It was in a valley loved as the home of the Indians and on the great pathway through the Tuscarora Mountains and was the scene of many terrible Indian incursions both before and after the French and Indian War.

As the County of Franklin was not erected at the time of the Revolutionary War its activities were not written into the martial story of Pennsylvania as a division of the great State.

In the War of 1812 the county played an active role and sent to the front eight companies organized within its limits.

But it is of a latter period that this county suffered at the hands of an invading host and on three occasions had its homes raided, stores plundered and part of Chambersburg, the county seat, destroyed by firebrand.

The Civil War was hardly begun when it became potent to every one that the Cumberland Valley would be the objective of any Confederate raid into Pennsylvania.

Easy of access from the Potomac and with the fertile fields as fresh foraging grounds for guerilla cavalry, the people realized that they were uncomfortably situated. This fear was well grounded from the fact that our southern border was virtually unprotected.

The first Confederate raid into Pennsylvania was planned and successfully executed October 10, 1862, by Generals J. E. B. Stuart and Wade Hampton with about two thousand troops.

This force crossed the Potomac River and by hurried marches pushed into Pennsylvania, reaching Chambersburg on the evening of that day.
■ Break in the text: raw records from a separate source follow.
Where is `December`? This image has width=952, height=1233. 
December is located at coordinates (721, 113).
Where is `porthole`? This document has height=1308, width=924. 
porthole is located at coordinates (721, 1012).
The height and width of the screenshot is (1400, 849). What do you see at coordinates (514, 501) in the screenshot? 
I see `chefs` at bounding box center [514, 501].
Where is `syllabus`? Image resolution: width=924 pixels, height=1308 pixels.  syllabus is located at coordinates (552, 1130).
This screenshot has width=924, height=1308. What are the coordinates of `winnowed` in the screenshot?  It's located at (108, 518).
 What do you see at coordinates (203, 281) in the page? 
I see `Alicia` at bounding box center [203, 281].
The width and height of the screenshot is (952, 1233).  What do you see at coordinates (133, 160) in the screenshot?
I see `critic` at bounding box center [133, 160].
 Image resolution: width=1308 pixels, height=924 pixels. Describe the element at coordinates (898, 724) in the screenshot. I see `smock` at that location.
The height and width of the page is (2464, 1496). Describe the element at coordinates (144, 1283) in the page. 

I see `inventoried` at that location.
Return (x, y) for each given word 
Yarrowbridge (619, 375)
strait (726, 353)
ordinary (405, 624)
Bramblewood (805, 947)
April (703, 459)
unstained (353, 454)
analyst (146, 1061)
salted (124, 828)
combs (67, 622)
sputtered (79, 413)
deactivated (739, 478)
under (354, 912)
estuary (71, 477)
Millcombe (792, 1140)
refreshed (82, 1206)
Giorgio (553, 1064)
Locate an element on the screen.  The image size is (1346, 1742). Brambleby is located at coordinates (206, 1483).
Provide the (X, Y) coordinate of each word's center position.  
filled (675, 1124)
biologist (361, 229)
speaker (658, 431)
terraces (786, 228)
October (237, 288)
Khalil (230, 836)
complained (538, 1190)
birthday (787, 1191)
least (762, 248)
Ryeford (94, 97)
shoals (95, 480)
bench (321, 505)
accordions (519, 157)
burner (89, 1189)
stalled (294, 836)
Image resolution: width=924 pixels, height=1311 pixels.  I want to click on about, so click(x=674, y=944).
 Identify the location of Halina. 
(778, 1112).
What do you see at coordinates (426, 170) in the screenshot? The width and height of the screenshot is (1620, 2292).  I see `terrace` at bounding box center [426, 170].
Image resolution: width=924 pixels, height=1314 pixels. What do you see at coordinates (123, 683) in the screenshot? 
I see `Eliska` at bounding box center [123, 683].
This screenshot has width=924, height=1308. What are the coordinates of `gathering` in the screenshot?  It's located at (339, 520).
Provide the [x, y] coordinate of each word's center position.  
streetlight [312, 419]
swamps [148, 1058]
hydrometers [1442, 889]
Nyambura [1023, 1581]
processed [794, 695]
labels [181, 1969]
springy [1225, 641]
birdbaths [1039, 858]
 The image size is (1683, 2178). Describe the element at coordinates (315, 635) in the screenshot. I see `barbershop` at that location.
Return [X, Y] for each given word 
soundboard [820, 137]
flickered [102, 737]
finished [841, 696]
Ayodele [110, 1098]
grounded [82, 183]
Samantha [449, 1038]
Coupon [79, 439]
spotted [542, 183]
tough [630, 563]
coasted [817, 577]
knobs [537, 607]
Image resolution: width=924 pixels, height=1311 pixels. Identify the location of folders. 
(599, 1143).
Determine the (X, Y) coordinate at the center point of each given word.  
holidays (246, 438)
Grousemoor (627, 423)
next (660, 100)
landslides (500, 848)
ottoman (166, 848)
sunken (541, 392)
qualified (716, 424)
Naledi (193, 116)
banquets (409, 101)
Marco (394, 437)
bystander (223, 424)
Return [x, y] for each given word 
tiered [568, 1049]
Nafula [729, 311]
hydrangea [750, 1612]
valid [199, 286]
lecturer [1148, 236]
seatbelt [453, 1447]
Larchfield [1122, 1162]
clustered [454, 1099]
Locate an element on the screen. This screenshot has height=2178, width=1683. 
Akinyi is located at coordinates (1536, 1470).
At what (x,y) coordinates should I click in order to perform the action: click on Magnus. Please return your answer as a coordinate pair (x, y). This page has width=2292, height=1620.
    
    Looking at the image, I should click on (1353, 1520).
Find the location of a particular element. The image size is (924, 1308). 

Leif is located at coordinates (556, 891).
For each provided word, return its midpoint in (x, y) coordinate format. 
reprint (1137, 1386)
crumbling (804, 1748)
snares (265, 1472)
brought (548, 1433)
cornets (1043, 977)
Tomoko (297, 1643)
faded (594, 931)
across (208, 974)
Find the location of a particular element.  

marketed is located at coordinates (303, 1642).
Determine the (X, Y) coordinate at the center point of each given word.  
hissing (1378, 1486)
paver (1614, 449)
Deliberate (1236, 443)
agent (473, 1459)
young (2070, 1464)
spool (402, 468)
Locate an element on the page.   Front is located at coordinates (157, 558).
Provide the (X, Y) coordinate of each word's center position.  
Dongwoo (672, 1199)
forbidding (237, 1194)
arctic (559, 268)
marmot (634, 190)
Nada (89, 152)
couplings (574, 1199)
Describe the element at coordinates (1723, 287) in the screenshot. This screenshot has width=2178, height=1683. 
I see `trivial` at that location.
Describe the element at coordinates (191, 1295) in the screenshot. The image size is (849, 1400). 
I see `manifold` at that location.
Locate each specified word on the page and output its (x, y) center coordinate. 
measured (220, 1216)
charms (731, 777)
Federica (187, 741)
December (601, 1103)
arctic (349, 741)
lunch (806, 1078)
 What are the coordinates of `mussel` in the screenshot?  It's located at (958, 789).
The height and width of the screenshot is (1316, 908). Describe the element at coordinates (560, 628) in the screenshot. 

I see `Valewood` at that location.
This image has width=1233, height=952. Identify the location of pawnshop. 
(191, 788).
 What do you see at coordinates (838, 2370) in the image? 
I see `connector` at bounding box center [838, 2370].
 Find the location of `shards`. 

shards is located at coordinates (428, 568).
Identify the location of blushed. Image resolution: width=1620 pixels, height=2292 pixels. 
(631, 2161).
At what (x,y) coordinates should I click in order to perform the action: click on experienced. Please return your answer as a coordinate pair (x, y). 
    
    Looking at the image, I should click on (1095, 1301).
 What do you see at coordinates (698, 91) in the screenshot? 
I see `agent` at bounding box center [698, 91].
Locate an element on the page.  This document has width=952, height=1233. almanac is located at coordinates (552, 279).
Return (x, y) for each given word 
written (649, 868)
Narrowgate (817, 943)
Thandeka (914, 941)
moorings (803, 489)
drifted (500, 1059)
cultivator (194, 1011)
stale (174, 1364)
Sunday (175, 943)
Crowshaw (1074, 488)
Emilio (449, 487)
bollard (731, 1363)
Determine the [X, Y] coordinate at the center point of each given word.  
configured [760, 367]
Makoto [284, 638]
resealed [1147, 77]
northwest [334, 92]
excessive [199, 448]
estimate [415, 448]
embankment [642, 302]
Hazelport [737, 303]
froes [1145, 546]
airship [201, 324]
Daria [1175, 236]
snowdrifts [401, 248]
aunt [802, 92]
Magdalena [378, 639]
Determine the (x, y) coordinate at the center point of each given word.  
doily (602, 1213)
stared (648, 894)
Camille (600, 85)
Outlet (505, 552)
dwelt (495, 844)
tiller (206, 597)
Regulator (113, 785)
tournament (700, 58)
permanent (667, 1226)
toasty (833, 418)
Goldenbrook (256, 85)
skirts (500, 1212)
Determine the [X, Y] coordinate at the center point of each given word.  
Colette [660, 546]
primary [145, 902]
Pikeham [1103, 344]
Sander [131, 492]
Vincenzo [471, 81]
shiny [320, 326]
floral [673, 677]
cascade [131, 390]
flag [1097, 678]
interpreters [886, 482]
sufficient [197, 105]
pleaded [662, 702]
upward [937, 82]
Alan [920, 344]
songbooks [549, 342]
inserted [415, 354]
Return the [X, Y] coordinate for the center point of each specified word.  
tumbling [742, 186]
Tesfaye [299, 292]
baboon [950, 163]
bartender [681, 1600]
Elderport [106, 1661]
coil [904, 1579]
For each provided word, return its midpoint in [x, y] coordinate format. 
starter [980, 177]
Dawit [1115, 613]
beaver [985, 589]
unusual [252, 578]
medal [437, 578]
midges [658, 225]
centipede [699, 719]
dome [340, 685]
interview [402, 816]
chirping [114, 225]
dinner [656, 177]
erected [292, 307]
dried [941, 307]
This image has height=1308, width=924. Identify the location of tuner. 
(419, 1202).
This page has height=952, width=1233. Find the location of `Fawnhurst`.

With the fall of night came a drizzling rain, in the midst of which the sound of fife and drum was heard, heralding the approach of a squad of officers and men under a flag of truce, who rode to the public square and there demanded the surrender of the town in the name of the Confederate States of America.

There was no military authority in the town to treat with the invaders, so the civil authorities, represented by the Chief Burgess, formally delivered up the town into their custody, and in a few moments the streets of the borough were filled with gray-uniformed soldiers, the tramp of horses, the rattling of sabers and spurs, and the dull thud of axes busied in demolishing store doors and in felling telegraph poles, which made sad music for the frightened inhabitants.

Chambersburg could hardly have been in worse condition for a raid. No soldiers were stationed there, and an enormous quantity of military stores was within its confines.